PRIVATE companies are acting as a barrier between GPs and the NHS, putting patients’ lives at risk.
Millions of pounds are being spent on privately-run schemes to ‘screen’ and prevent patients from being referred by GPs to specialist services, it emerged yesterday. Doctors warn that the danger is that diagnoses will be delayed or missed or dismissed with devastating consequences for the patient.
The British Medical Journal revealed yesterday that two in five NHS Clinical Commissioning Groups (CCGs) use a referral management system, a third of them run by private companies. The revelation follows a recent BMJ report on North Durham CCG’s decision to commission private company ‘About Health’ to screen GP referrals to reduce ‘unnecessary’ outpatient activity and save money.
The BMJ findings show 93 referral management schemes in operation across 72 CCGs, with 32% run by private companies. Richard Vautrey, deputy chair of the BMA’s GP committee, said: ‘CCGs are leaping at these schemes without any clear evidence of benefit and that they’re just hopeful that it might reduce their costs. It is a very, very short-term approach to healthcare management.’
The lack of evidence provided to The BMJ on savings was a particularly concerning finding, he said: ‘As public bodies, there should be an expectation on every CCG to account for what it’s doing.’ However, leading BMA member Anna Athow responded: ‘It is shocking to hear that CCGs are spending millions of pounds of NHS money on management referral schemes.
‘The aim of these schemes is to vet the GPs’ referral of a patient to a hospital outpatient clinic, in order to cut down and save money on the number of consultant-led outpatient appointments.
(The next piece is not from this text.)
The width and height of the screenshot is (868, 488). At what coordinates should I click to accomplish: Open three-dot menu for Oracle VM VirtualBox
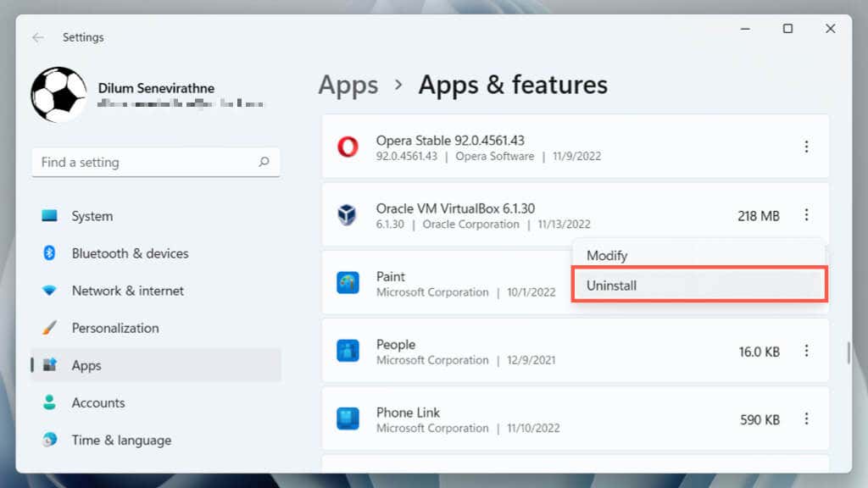click(806, 215)
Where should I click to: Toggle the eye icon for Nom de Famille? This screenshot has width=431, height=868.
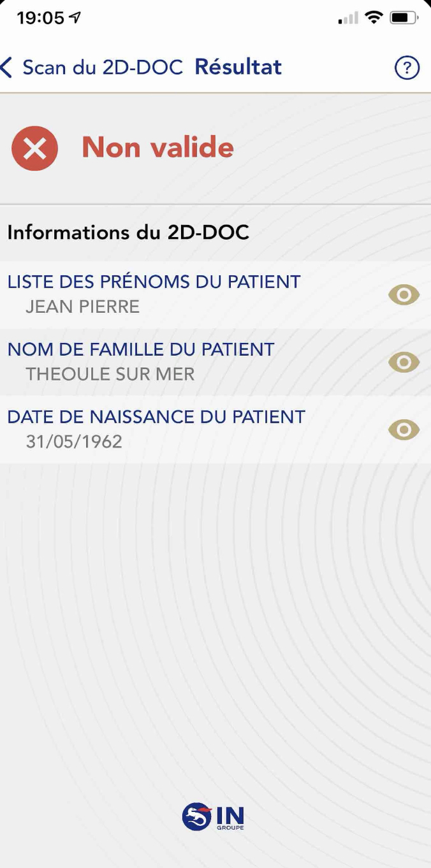click(x=404, y=363)
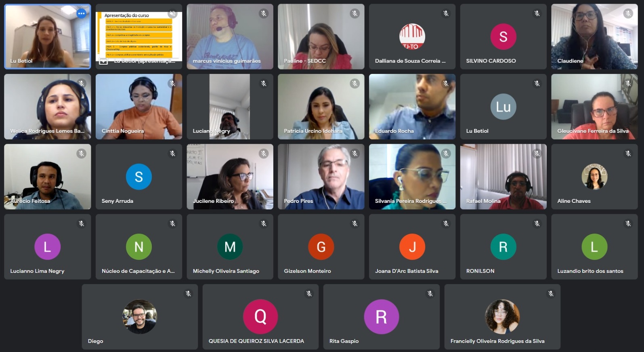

‘The BMJ questions whether these schemes are value for money and given that 32% of the schemes surveyed were run by private companies, someone is definitely making a profit out of them, but the much bigger question is: what is the effect on patient care?
‘The GP knows the patient, their history and examination. He is medically qualified and experienced and the best person to decide whether the patient should be seen in the hospital outpatient clinic.
‘With only the GP letter to look at, private company second-guessers, or even distant clinical experts who don’t know the patient, should not be interfering with GP-to-consultant referrals. The danger is that serious diagnoses will be delayed or missed. It is this that the BMA should be jumping up and down about, not just the possible waste of money.’
Meanwhile, staff at a private ambulance firm had only an hour’s training to drive under blue lights, it emerged yesterday. The Private Ambulance Service (PAS) in Basildon, Essex, provides emergency cover for the East of England Ambulance Service. PAS blue-light driver training has been outsourced since January 2016.
In February last year, Gary Page, 54, died at home in Laindon, Essex, hours after being seen by a PAS crew working for the East of England Ambulance Service. He had had a heart attack but was told he had a pulled muscle or indigestion. A coroner at his inquest in September said he had been the victim of serious failings.
• Busy A&E departments are forcing patients to wait for hours in ambulances outside hospitals, with over 6,000 patients left to wait each week in ambulances in London alone. Taj Hassan, President of the Royal College of Emergency Medicine, warned yesterday that A&E departments are ‘buckling under pressure’, with staff ‘working at the very limits of their abilities’, adding that the four-hour target for seeing patients in A&E is ‘deteriorating at an alarming rate’.